家族の絆

 このごろ、「」という言葉が目につく。

それではと、以前、山岳会の会報に掲載した「家族の絆」を掲載します。

 家族は社会の最小単位といわれる。私たちはその中で育ち沢山のことを学習してきた。

 日本の家族制度は、戦前にあった直系家族制から戦後は夫婦関係制に変わり、夫婦家族は父から長男へと永続されるものから、結婚によって生じ死亡によって消滅する一代限りの家族制となってしまった。

 従来の家族制は封建的であったため民主的な欧米の家族制を取り入れられたものと思われる。

 しかも日本の政府は、狭いウサギ小屋から脱却し豊かさを実感するためと、全ての人に一戸建て住宅を提唱してきた。それにより、古くからある『家』という風習はしだいに失われてしまい、世帯の核家族化が進められてしまった。

 今や、おじいちゃん・おばあちゃんが一緒に住んでいた家は失われてきており、『家』という制度の良いところも失われようとしている。

 現在の日本社会は、物に溢れて豊かになったため、お金さえあればだれにも頼ることなく生きてゆけるようになった。若い世代も老いた世代も自分たちの『殻』の中に閉じこもり他人はおろか家族の中でさえも互いの関わりを持とうとしなくなってきている。今や社会の最小単位である『家』は大きく変わろうとしている。

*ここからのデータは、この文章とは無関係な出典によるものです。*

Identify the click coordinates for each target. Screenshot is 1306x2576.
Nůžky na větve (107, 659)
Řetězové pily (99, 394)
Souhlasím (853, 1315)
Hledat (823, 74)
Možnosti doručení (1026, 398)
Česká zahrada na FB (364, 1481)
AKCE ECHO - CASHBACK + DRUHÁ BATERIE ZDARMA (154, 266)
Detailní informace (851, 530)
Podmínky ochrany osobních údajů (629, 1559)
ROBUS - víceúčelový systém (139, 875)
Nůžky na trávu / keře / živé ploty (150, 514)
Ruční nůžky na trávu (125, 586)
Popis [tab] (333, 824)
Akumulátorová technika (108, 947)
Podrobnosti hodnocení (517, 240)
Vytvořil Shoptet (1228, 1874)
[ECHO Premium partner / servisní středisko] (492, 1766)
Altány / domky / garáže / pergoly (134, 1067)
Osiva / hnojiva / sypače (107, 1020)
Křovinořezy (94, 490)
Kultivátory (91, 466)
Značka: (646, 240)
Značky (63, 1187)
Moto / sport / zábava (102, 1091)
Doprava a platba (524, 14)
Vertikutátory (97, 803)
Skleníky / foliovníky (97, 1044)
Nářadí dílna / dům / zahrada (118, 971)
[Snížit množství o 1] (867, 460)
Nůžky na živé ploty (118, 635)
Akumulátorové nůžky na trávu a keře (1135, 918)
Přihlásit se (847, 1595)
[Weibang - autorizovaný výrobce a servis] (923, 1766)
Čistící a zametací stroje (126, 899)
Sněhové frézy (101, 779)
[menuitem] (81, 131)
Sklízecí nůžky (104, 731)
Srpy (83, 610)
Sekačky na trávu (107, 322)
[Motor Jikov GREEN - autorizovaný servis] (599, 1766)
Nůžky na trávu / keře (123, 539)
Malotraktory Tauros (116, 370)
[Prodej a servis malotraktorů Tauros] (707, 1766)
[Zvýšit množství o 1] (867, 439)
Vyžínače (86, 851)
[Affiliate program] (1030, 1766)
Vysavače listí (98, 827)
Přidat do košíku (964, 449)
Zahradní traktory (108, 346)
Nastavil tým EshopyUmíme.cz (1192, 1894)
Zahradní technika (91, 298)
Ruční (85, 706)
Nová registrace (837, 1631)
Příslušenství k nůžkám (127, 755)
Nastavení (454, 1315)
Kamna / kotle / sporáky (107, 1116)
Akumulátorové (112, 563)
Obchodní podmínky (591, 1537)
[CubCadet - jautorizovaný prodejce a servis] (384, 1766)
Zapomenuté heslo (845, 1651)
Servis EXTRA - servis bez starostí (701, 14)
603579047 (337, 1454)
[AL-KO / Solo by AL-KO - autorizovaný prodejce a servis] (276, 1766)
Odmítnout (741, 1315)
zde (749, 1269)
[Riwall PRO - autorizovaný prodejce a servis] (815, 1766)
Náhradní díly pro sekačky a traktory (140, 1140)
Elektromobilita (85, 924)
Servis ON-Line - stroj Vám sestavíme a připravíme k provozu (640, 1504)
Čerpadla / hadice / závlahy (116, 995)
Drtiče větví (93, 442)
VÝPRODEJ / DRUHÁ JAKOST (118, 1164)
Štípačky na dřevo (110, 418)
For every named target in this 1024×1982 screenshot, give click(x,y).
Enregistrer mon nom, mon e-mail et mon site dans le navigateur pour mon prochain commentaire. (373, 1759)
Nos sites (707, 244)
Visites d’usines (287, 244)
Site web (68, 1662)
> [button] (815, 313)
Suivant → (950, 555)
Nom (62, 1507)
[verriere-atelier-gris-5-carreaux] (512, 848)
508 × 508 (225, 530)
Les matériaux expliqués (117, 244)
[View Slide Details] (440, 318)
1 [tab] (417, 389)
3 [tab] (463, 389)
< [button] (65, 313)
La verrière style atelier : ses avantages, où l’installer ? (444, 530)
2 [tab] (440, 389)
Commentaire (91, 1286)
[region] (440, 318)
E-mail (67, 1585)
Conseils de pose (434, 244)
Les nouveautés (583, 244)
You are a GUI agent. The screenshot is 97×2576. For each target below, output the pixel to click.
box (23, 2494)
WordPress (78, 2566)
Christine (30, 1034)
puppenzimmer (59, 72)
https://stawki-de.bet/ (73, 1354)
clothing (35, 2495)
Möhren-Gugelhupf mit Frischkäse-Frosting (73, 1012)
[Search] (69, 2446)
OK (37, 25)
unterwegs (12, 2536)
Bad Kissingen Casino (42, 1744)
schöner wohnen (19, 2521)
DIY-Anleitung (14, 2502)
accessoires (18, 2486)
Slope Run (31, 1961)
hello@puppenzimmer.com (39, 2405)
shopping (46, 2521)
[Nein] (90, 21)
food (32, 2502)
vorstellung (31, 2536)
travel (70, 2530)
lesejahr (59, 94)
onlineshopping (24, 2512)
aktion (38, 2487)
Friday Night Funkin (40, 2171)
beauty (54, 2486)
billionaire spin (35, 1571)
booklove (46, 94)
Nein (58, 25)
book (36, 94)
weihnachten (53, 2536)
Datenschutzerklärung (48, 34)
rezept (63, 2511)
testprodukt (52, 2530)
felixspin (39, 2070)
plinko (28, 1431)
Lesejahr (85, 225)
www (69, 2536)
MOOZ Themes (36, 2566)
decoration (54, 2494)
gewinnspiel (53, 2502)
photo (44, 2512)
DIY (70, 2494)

 生まれてきた赤ん坊が、人と人とのつながりを学ぶのは家族の中から始まる。お父さん・お母さん・おじいちゃん・おばあちゃん、それに、お兄さん・お姉さん・弟・妹たちなど家族が大きければ大きいほど、より社会的形態をとる。そこに育つ子供たちは、戦いながら、助けあいながら様々なことを学び大人になってゆく。

 しかし、『家』という形態が小さくなってきている現在、そこに育つ子供たちはどうなってゆくのだろう。しかも、よき伝統であった家族の『絆』はどうなってしまうのだろう。

 私は、辺境の地を訪れるたびに、多くの家庭に老人がいることに気がつく。日本も嘗てはそうであったように、物が豊かでないときは、お互いを必要とするために、お年寄りを大切にして子供を頼りとして互いに助け合い気遣いながら生きてきたと思う。良き伝統は、そんな環境から育まれていったはずである。

 それが、物が豊かになるにつれて失われようとしている。今や世界で最も豊かな国になったといわれるが、政府は、未だに豊かさを実感できない、全ての人に1戸建て住宅という。そして、今ある大切な家を壊し、家族の『絆』さえも壊そうとしている。

 このままでよいのだろうか。良き伝統は、家族の絆はだれが守るのだろう。しかも、豊かさを得るために世界中の山と森から資源を採取し破壊し続けている。際限のない欲望は、それが豊かさだと思い描いて・・・。

 私は辺境の地に住む人々を見ながらこう考えてみた。もし、今ある家を大切にして、家族が一つの家に住むことが出来たならどうなるだろうかと。

 おじいちゃん・おばあちゃんを大切にしている家族と共に住む家庭に育つ子供たちは、家族の中で愛情を知り、社会の仕組みを知り、人として育ってゆくのではないだろうか。そしてさらに、助け合いながら共に生きることを知り、利己的になりがちな人間の欲望から守られて、ほんとうの豊かさを実感できる人間に育ってゆくのではないだろうか。

 そう、大切な家族の絆を守り、共に暮らしてゆくことが出来たなら、社会の世界全体の絆を守ることになるのではないかと考える。